- PAGE TEXT -
+ + + + +

Shelby County and Congressional Power: What Does the Supreme Court Review?
After the recent Supreme Court argument in the Voting Rights Act case (Shelby County v. Holder), it appears the decision may well turn on the legal standards to be applied in deciding whether Section 5 of the Act, the preclearance section, has become unconstitutional with the passage of time.
The constitutional questions in the case are fundamental: how much authority does Congress possess to choose the legislative means to combat a national evil (in this case, racial discrimination in voting), and how much authority does the Supreme Court have to overrule Congress’ choice? The answers to those questions involve interpretation of the words “necessary and proper” and “appropriate legislation,” which are in the Constitution, and “congruent and proportional,” which are not in the Constitution but which the Supreme Court has adopted in recent years as aids in interpreting the first group of words.
Misconceptions about the standards are easy to have. The Chief Justice, for one, thought his Court has already applied the “congruent and proportional” test to the Voting Rights Act. Tr. Oral Arg., p. 56. He was mistaken. In the 2009 case that the Chief Justice was recalling (Northwest Austin MUD v. Holder), the “congruence and proportionality” test was put forward by the petitioner but the Court specifically declined to address this issue and decided the case on another ground.
Moreover, as discussed below, the “congruence and proportionality” test, as used in the Court’s cases thus far, has nothing to do with Section 5 of the Voting Rights Act. This is because the Court’s stated purpose for using that test has been solely to identify and weed out laws that go beyond Congress’ enforcement power because they are “substantive” rather than “remedial,” whereas Section 5 of the Voting Rights Act is, and has been repeatedly recognized by the Court, to be remedial.
The debate in the Supreme Court in the Shelby County case was largely framed as a “sufficiency of the evidence” question, as in reviewing a lower court verdict – did Congress in 2006 have a record of enough voting discrimination in the covered jurisdictions to warrant the strong remedy of Section 5 preclearance. Or, as Shelby County’s lawyer put it, “is this killing a fly with a sledgehammer?” Tr. Oral Arg., 28.

+ + + + +

- DATA LISTING -
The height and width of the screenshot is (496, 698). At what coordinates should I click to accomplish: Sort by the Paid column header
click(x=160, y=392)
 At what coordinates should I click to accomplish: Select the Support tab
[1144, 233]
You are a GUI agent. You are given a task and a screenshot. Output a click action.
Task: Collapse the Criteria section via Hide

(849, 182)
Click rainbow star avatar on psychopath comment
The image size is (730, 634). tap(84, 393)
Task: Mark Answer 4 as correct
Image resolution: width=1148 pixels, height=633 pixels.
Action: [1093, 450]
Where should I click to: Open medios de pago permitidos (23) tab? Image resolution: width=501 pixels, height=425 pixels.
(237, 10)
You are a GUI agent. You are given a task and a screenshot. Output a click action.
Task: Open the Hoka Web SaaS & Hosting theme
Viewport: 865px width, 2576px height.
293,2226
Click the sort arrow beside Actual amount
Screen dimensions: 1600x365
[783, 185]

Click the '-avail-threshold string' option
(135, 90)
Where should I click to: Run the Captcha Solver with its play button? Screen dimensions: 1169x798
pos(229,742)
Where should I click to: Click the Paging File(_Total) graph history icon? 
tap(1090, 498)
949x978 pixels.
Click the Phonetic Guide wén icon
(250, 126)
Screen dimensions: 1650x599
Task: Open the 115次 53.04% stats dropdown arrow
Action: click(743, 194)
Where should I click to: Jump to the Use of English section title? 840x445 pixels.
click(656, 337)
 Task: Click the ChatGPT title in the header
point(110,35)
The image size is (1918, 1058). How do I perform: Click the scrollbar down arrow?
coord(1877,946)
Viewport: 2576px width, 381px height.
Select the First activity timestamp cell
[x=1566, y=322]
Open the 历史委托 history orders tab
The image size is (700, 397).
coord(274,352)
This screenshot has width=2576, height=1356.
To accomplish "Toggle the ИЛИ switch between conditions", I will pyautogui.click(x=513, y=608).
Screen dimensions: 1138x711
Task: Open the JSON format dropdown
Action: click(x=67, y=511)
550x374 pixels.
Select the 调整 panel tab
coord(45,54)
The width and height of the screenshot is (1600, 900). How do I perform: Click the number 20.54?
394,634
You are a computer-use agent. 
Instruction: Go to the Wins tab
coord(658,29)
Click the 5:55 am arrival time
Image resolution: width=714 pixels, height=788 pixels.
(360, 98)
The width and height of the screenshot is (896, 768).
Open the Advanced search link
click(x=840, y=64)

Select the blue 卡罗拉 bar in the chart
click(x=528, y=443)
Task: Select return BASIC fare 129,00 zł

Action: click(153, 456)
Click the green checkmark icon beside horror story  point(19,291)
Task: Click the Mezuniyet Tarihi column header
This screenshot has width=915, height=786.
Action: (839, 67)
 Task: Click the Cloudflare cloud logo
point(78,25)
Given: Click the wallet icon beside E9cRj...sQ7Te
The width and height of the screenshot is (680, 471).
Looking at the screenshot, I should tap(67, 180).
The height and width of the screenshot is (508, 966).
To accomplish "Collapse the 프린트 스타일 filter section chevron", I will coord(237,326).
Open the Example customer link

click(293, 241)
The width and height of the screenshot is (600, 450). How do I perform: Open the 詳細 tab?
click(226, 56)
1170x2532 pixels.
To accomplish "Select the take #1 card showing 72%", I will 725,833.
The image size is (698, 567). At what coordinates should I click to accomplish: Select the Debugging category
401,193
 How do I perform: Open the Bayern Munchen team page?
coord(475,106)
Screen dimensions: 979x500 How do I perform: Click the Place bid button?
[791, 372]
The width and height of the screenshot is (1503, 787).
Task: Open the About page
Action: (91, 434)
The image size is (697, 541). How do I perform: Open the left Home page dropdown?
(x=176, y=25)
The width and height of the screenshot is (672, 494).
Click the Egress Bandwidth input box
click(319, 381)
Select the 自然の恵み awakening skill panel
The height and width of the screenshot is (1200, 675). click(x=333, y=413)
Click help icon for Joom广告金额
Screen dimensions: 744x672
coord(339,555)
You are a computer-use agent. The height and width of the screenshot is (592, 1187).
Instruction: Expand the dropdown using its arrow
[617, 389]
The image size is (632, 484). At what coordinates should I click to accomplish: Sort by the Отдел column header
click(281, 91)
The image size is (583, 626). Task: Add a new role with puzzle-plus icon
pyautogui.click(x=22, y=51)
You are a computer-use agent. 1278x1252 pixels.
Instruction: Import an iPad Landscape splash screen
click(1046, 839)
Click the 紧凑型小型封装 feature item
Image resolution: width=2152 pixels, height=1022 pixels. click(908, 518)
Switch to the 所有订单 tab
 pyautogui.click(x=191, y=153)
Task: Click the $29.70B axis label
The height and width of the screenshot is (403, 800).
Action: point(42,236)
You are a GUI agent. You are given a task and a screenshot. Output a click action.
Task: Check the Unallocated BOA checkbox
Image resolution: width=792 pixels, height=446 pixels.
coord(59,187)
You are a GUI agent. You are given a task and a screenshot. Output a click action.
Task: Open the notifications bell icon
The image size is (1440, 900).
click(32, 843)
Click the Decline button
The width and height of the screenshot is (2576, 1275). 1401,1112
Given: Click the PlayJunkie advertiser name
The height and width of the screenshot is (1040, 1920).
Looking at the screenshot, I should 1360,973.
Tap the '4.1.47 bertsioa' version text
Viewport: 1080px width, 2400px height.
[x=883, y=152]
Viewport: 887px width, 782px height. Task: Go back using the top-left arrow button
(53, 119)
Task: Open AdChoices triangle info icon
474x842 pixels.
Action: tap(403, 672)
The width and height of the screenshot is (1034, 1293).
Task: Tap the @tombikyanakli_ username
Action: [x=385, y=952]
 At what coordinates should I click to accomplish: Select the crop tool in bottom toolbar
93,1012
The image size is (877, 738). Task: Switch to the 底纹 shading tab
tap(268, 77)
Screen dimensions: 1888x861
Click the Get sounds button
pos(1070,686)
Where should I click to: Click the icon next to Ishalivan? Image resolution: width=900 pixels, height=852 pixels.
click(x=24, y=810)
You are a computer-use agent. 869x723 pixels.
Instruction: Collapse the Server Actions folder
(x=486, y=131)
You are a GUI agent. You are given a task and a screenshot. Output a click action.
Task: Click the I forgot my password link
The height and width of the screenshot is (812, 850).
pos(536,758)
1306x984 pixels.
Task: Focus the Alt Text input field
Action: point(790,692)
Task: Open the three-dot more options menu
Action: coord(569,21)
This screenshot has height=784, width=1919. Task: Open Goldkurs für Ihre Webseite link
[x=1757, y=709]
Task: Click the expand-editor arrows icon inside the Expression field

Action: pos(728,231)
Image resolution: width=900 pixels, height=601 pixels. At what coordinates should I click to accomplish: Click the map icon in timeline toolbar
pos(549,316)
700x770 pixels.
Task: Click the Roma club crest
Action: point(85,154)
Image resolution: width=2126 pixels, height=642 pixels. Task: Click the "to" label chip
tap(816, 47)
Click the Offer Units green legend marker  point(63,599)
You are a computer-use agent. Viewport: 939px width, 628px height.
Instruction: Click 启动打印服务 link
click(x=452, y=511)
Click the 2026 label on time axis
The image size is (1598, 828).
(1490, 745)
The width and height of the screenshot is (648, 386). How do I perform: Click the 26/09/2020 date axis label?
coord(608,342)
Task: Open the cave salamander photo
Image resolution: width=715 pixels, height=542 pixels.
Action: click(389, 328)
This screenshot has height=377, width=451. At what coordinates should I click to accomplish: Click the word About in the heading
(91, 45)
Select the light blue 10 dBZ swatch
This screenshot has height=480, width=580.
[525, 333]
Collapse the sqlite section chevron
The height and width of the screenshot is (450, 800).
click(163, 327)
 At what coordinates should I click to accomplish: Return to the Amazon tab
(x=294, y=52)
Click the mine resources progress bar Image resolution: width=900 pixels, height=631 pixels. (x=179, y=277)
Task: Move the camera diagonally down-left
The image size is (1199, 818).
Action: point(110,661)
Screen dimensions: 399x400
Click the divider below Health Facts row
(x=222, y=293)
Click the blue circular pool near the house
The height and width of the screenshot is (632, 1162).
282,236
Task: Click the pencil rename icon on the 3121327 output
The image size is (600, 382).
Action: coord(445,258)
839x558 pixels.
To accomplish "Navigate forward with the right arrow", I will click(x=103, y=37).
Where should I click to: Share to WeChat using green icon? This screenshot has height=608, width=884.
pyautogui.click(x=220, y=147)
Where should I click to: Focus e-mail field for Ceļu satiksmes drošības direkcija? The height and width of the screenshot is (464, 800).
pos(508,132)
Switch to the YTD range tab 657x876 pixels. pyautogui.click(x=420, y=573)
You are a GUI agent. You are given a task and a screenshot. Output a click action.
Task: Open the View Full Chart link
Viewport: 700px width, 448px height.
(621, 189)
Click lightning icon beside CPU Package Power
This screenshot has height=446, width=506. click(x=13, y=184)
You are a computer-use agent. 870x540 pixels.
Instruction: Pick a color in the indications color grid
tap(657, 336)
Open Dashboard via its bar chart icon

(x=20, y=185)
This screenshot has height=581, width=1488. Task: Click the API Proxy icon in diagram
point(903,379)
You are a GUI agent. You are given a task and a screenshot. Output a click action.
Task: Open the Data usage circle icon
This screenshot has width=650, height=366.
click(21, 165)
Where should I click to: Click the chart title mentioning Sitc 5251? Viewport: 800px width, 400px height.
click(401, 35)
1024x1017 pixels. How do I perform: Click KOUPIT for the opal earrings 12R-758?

+ + + + +

- QUESTIONS ON THE MATERIAL -
1. Can you quote the Shelby County article from "Shelby County and" to "passage of time."?
2. How would you render this sentence from the Shelby County article in Spanish: "Misconceptions about the standards are easy to have."
3. According to the Shelby County article, why does the "congruence and proportionality" test have nothing to do with Section 5 of the Voting Rights Act? Answer in one to three sentences.

- SOLUTIONS -
1.
Shelby County and Congressional Power: What Does the Supreme Court Review?
After the recent Supreme Court argument in the Voting Rights Act case (Shelby County v. Holder), it appears the decision may well turn on the legal standards to be applied in deciding whether Section 5 of the Act, the preclearance section, has become unconstitutional with the passage of time.

2. Es fácil tener ideas equivocadas sobre los criterios.

3. The Court's stated purpose for the test has been solely to identify and weed out laws that exceed Congress' enforcement power because they are "substantive" rather than "remedial." Section 5 is remedial, and the Court has repeatedly recognized it as remedial.